FINANCIAL pressure on Exmoor National Park Authority (ENPA) budgets could be eased by an increased Government grant, says the area’s MP.

Ministers have announced an additional £10 million in funding this year for national parks and National Landscapes - the new name for Areas of Outstanding Natural Beauty.

The extra allocation comes as the preliminary steps were being taken toward creating a new national park as a means of encouraging wider public use of the countryside.

But West Somerset MP Ian Liddell-Grainger said with a new national park should come additional money if the pool of funding for the existing ones was not to be further diluted.

Mr Liddell-Grainger said ENPA's administration had come under intense pressure because of successive reductions in Government grants.

Exmoor National Park Authority headquarters in Dulverton
Exmoor National Park Authority's headquarters, in Dulverton. (Tindle News)

He said: “I accept that during the years of austerity some savings had to be achieved but it is time to start reversing that process.

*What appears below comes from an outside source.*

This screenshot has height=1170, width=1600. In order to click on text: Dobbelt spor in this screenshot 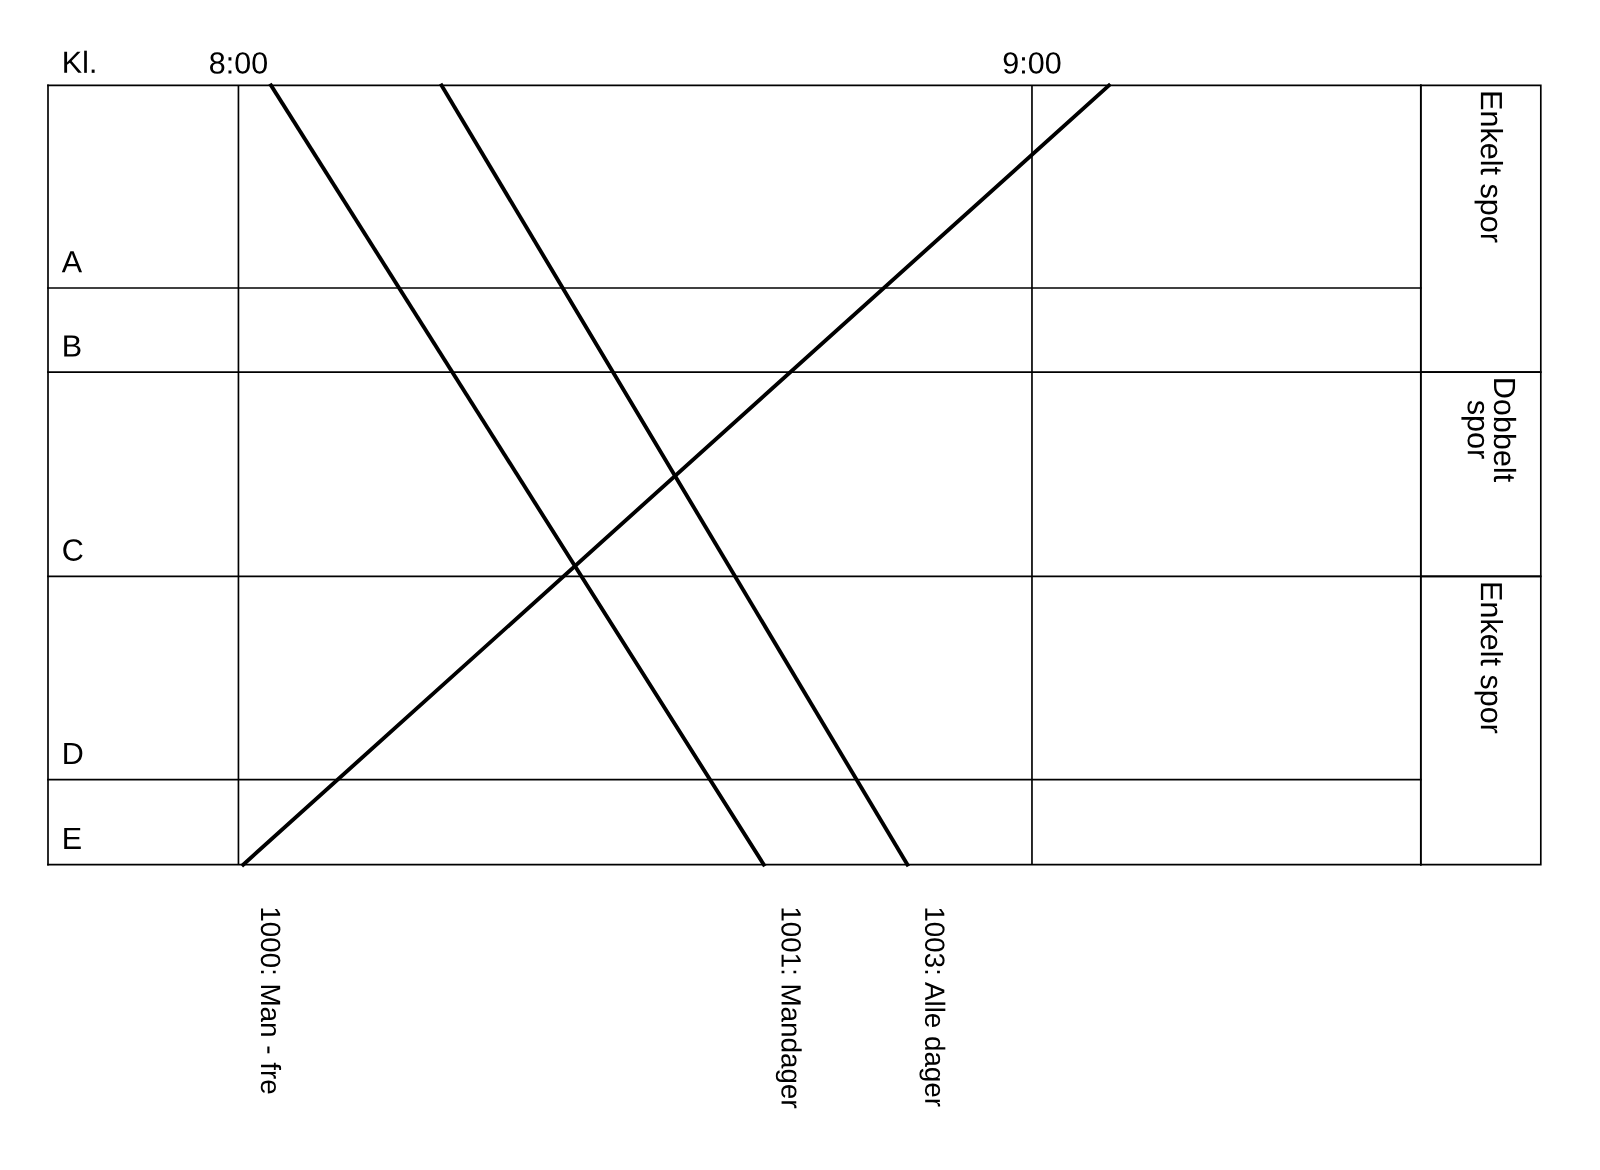, I will do `click(1489, 430)`.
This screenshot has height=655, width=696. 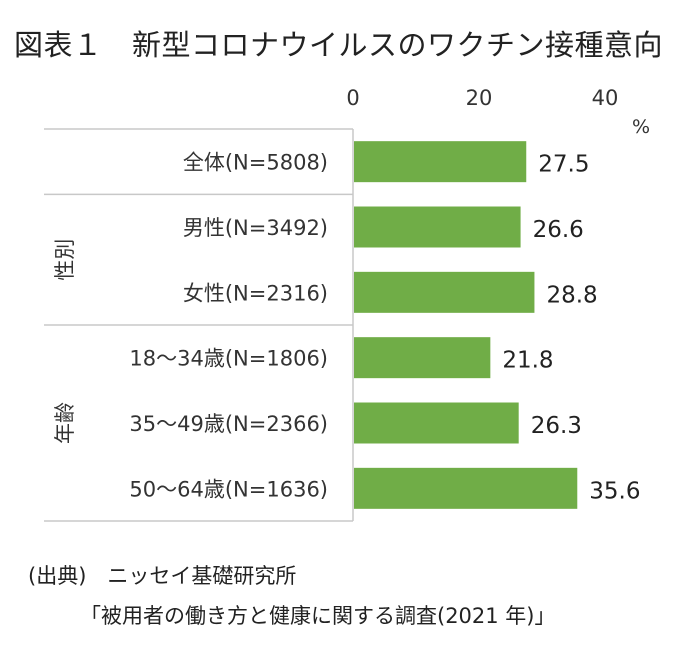 I want to click on source-line-2: 「被用者の働き方と健康に関する調査(2021 年)」, so click(x=318, y=616).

“Jobs have been lost on Exmoor as a consequence of budget reductions and more are threatened, jeopardising the park authority’s ability to properly discharge all its various duties and functions.

“In my view, it is essential that the Government acts to place all the presently designated areas on a sounder financial footing before blithely creating a new national park with all the financial implications that go with it.”

The first national parks were designated 75 years ago as a way of protecting and enhancing the country’s finest landscapes.

Mr Liddell-Grainger said: “The need to protect and enhance is as great now as it was then, if not greater.

“The Government cannot allow the park authorities to carry on running on fumes, they must be given the proper financial tools to do their job.”